■ **RECORDS SUPPLIED**:
________________

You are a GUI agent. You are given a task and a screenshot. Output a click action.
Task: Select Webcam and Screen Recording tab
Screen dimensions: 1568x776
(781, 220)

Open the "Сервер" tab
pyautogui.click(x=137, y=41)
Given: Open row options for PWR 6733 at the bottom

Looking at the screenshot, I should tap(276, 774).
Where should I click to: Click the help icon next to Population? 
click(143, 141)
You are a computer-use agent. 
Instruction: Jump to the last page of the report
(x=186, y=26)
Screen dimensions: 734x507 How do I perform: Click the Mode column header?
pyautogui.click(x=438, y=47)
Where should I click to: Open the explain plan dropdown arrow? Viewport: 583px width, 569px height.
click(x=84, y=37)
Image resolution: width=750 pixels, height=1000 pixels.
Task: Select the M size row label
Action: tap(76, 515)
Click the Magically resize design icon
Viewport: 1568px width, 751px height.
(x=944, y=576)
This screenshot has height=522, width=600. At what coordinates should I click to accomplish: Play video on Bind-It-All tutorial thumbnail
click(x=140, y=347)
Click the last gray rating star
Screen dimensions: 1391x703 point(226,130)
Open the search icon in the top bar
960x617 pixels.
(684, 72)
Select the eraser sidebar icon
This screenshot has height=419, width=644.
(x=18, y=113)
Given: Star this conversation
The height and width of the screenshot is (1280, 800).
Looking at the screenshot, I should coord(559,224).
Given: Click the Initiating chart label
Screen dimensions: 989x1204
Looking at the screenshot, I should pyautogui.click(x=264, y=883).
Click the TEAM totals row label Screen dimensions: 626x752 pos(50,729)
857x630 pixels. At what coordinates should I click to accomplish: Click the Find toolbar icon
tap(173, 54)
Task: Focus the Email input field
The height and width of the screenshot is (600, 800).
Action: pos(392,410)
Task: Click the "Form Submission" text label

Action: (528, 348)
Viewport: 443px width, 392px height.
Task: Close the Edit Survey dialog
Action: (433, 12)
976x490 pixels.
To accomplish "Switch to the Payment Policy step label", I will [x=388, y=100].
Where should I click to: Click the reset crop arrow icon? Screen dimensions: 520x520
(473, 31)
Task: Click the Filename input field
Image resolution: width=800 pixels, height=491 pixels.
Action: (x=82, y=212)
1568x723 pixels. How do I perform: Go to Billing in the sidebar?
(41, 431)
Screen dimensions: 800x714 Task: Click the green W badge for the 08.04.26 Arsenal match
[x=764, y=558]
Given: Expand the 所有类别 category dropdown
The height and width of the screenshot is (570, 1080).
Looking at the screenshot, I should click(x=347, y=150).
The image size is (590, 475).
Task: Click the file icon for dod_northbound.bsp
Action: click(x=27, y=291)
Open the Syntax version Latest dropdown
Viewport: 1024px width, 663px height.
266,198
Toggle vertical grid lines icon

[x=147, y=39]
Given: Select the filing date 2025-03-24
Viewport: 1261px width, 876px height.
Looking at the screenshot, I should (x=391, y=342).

________________

The answer should be the entries, given again without a single difference.

You are a GUI agent. You are given a task and a screenshot. Output a click action.
Task: Select Webcam and Screen Recording tab
Screen dimensions: 1568x776
(781, 220)

Open the "Сервер" tab
pyautogui.click(x=137, y=41)
Given: Open row options for PWR 6733 at the bottom

Looking at the screenshot, I should tap(276, 774).
Where should I click to: Click the help icon next to Population? 
click(143, 141)
You are a computer-use agent. 
Instruction: Jump to the last page of the report
(x=186, y=26)
Screen dimensions: 734x507 How do I perform: Click the Mode column header?
pyautogui.click(x=438, y=47)
Where should I click to: Open the explain plan dropdown arrow? Viewport: 583px width, 569px height.
click(x=84, y=37)
Image resolution: width=750 pixels, height=1000 pixels.
Task: Select the M size row label
Action: tap(76, 515)
Click the Magically resize design icon
Viewport: 1568px width, 751px height.
(x=944, y=576)
This screenshot has height=522, width=600. At what coordinates should I click to accomplish: Play video on Bind-It-All tutorial thumbnail
click(x=140, y=347)
Click the last gray rating star
Screen dimensions: 1391x703 point(226,130)
Open the search icon in the top bar
960x617 pixels.
(684, 72)
Select the eraser sidebar icon
This screenshot has height=419, width=644.
(x=18, y=113)
Given: Star this conversation
The height and width of the screenshot is (1280, 800).
Looking at the screenshot, I should coord(559,224).
Given: Click the Initiating chart label
Screen dimensions: 989x1204
Looking at the screenshot, I should pyautogui.click(x=264, y=883).
Click the TEAM totals row label Screen dimensions: 626x752 pos(50,729)
857x630 pixels. At what coordinates should I click to accomplish: Click the Find toolbar icon
tap(173, 54)
Task: Focus the Email input field
The height and width of the screenshot is (600, 800).
Action: pos(392,410)
Task: Click the "Form Submission" text label

Action: (528, 348)
Viewport: 443px width, 392px height.
Task: Close the Edit Survey dialog
Action: (433, 12)
976x490 pixels.
To accomplish "Switch to the Payment Policy step label", I will [x=388, y=100].
Where should I click to: Click the reset crop arrow icon? Screen dimensions: 520x520
(473, 31)
Task: Click the Filename input field
Image resolution: width=800 pixels, height=491 pixels.
Action: (x=82, y=212)
1568x723 pixels. How do I perform: Go to Billing in the sidebar?
(41, 431)
Screen dimensions: 800x714 Task: Click the green W badge for the 08.04.26 Arsenal match
[x=764, y=558]
Given: Expand the 所有类别 category dropdown
The height and width of the screenshot is (570, 1080).
Looking at the screenshot, I should click(x=347, y=150).
The image size is (590, 475).
Task: Click the file icon for dod_northbound.bsp
Action: click(x=27, y=291)
Open the Syntax version Latest dropdown
Viewport: 1024px width, 663px height.
266,198
Toggle vertical grid lines icon

[x=147, y=39]
Given: Select the filing date 2025-03-24
Viewport: 1261px width, 876px height.
Looking at the screenshot, I should (x=391, y=342).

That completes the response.